Your task:
Retype, exactly as written, every line from the one containing "You are a GUI" through the last line of the records below, both included; skip the pictures.

----

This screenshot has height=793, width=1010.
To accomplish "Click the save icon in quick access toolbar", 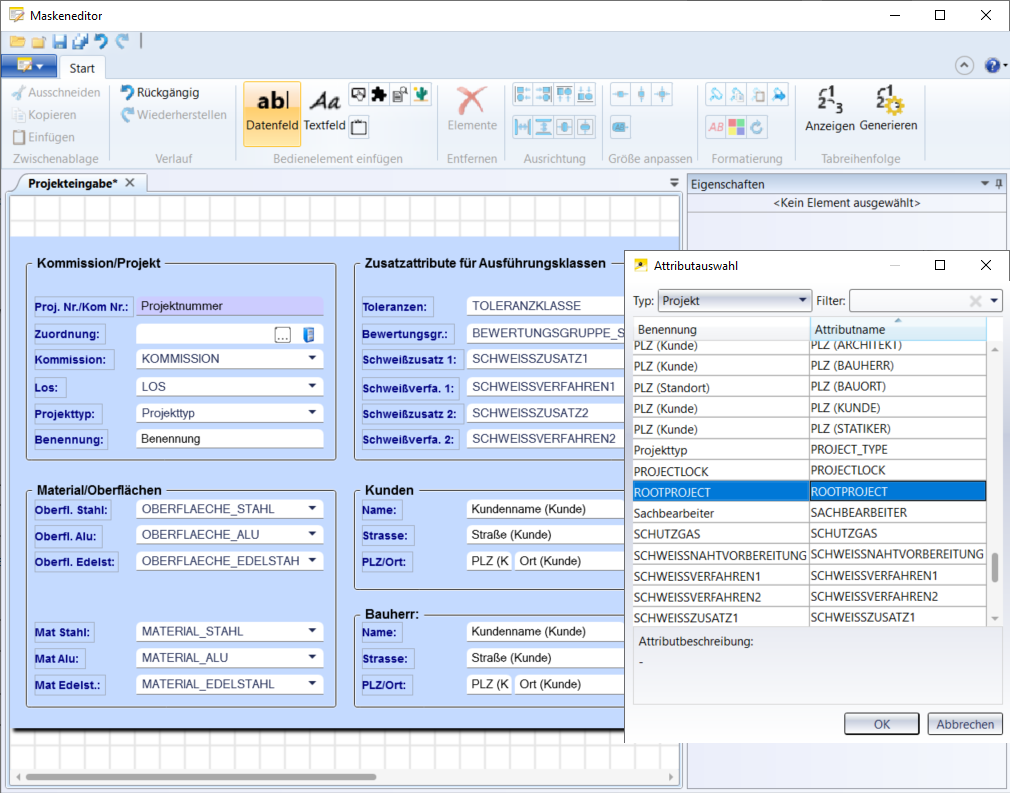I will click(x=59, y=42).
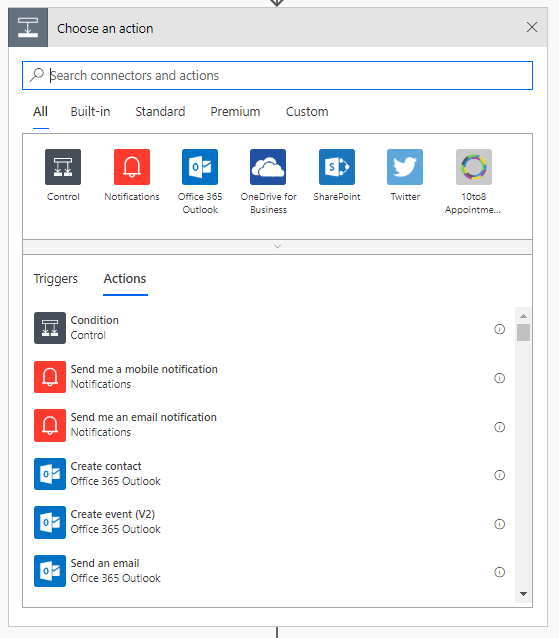Switch to the Premium tab

[x=235, y=111]
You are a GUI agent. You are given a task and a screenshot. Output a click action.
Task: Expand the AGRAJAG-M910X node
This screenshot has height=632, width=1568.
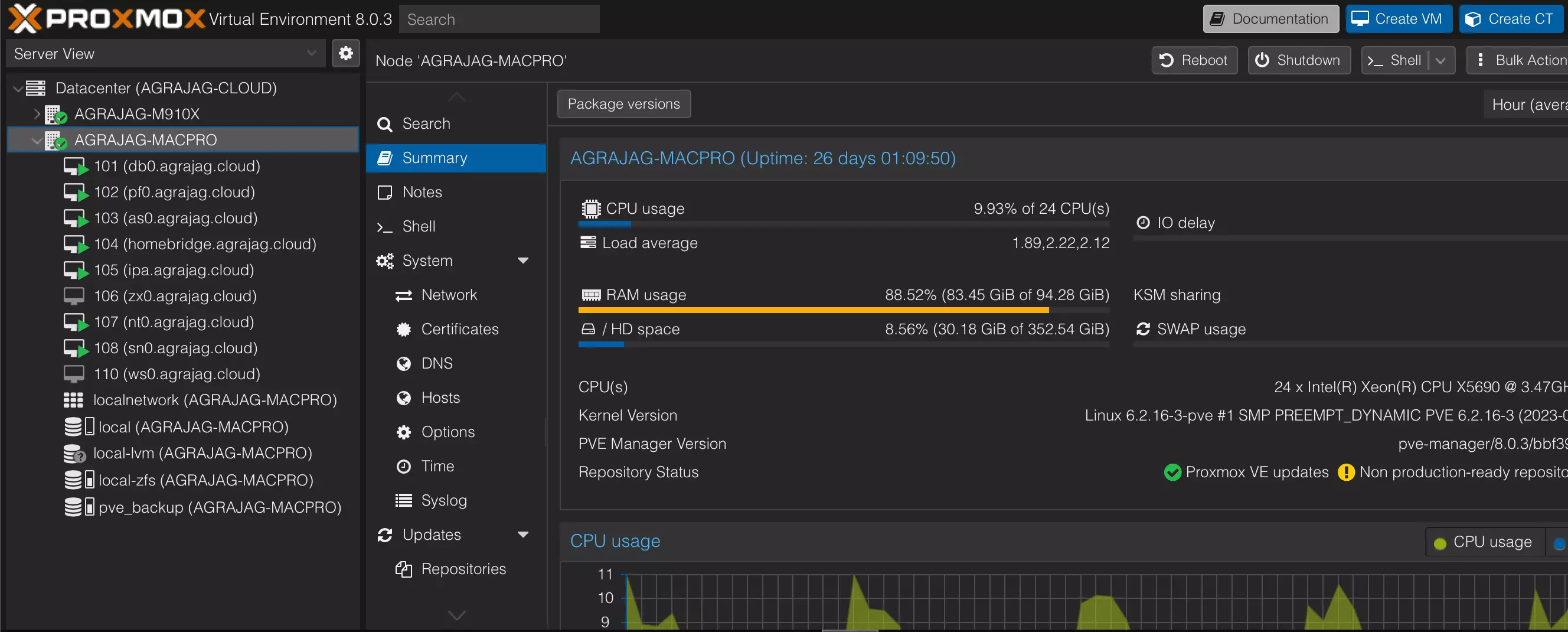[37, 114]
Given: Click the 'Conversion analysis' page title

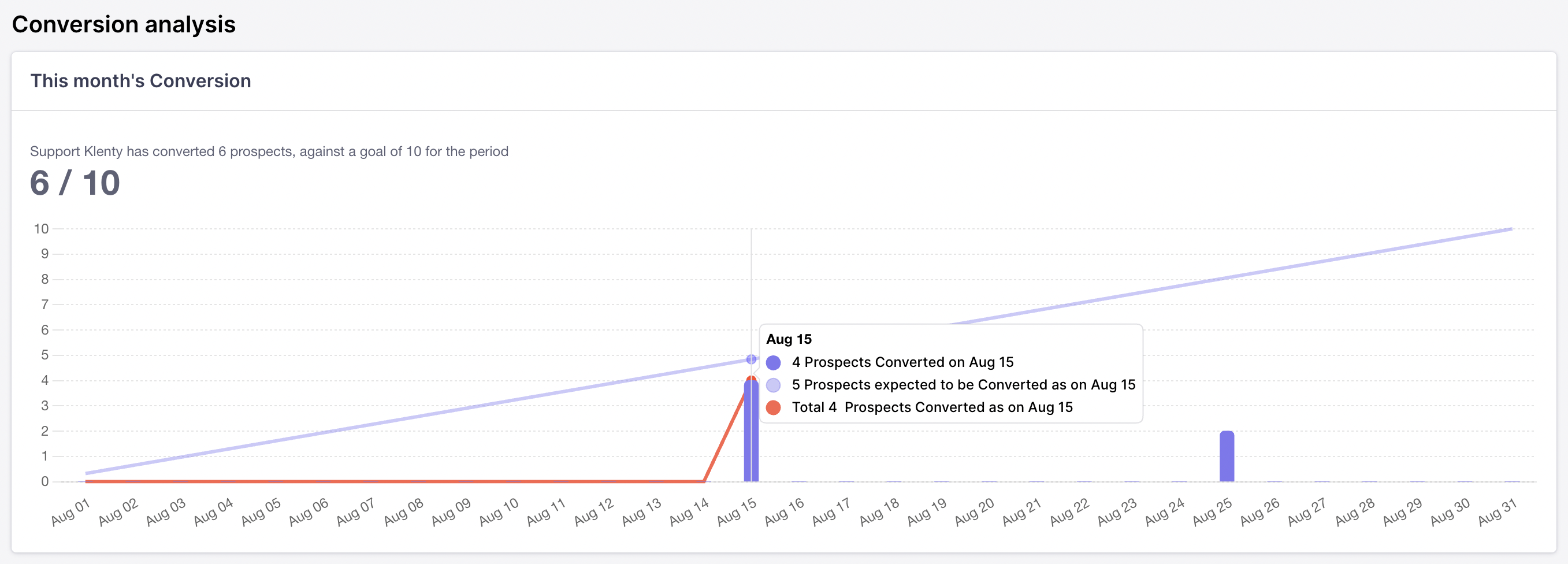Looking at the screenshot, I should [124, 24].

----

Answer area:
You are a GUI agent. You are given a task and a screenshot. Output a click action.
Task: Expand the AGRAJAG-M910X node
This screenshot has height=632, width=1568.
[37, 114]
Given: Click the 'Conversion analysis' page title

Looking at the screenshot, I should [124, 24].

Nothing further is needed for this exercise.